##### Record set

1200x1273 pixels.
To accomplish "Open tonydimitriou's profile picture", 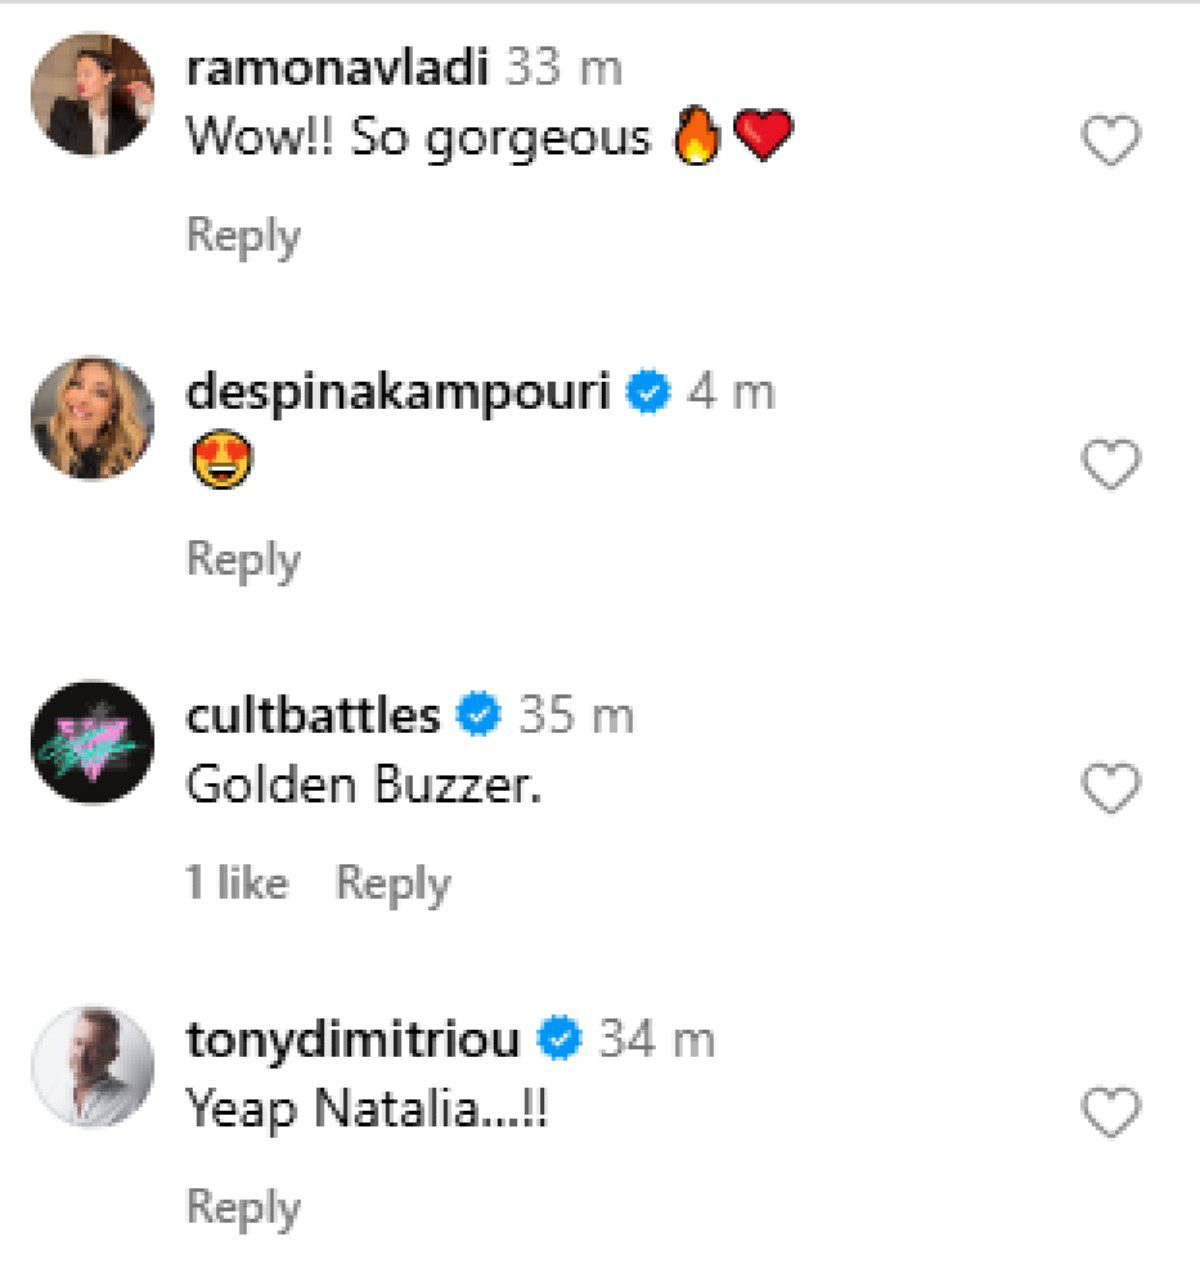I will point(93,1066).
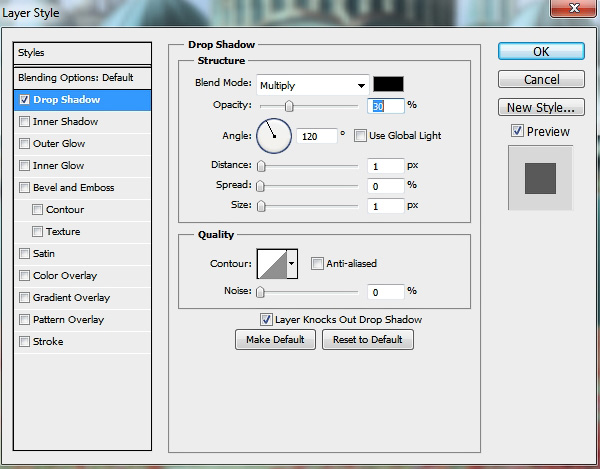This screenshot has width=600, height=469.
Task: Click the OK button
Action: [x=540, y=51]
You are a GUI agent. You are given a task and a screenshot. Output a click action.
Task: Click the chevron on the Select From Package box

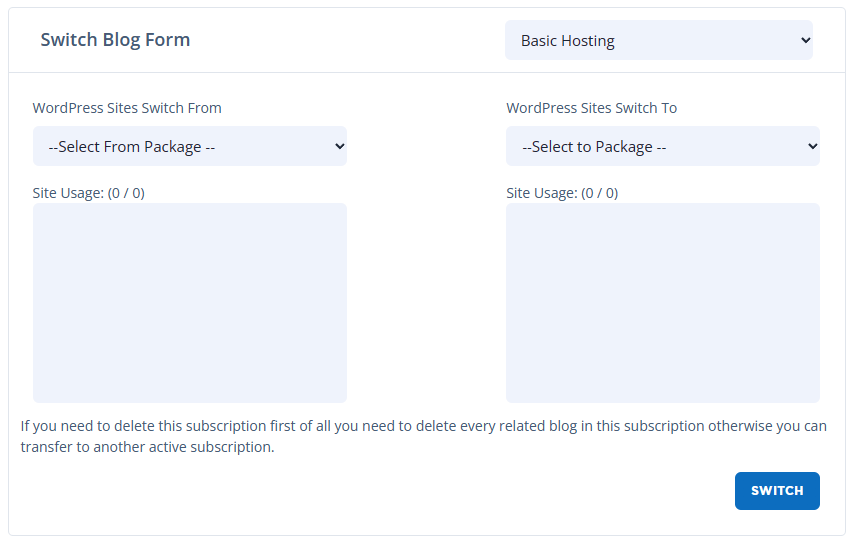[x=339, y=146]
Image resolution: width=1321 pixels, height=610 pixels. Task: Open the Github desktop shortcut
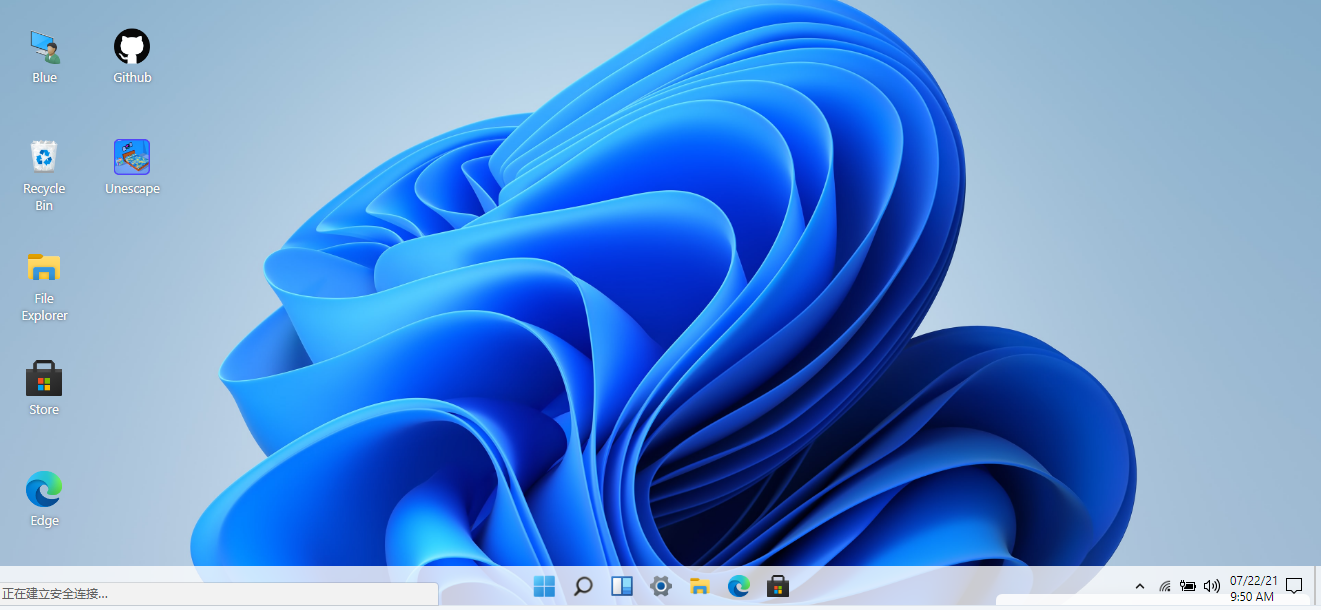[x=131, y=45]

##########

◆ Your task ◆
Your answer must be exactly the lines from the one containing "Task: Click the chevron" through the last line of the records above, both included, with every picture left out.

◆ Response box ◆
Task: Click the chevron on the Select From Package box

[x=339, y=146]
Image resolution: width=1321 pixels, height=610 pixels. Task: Open the Github desktop shortcut
[x=131, y=45]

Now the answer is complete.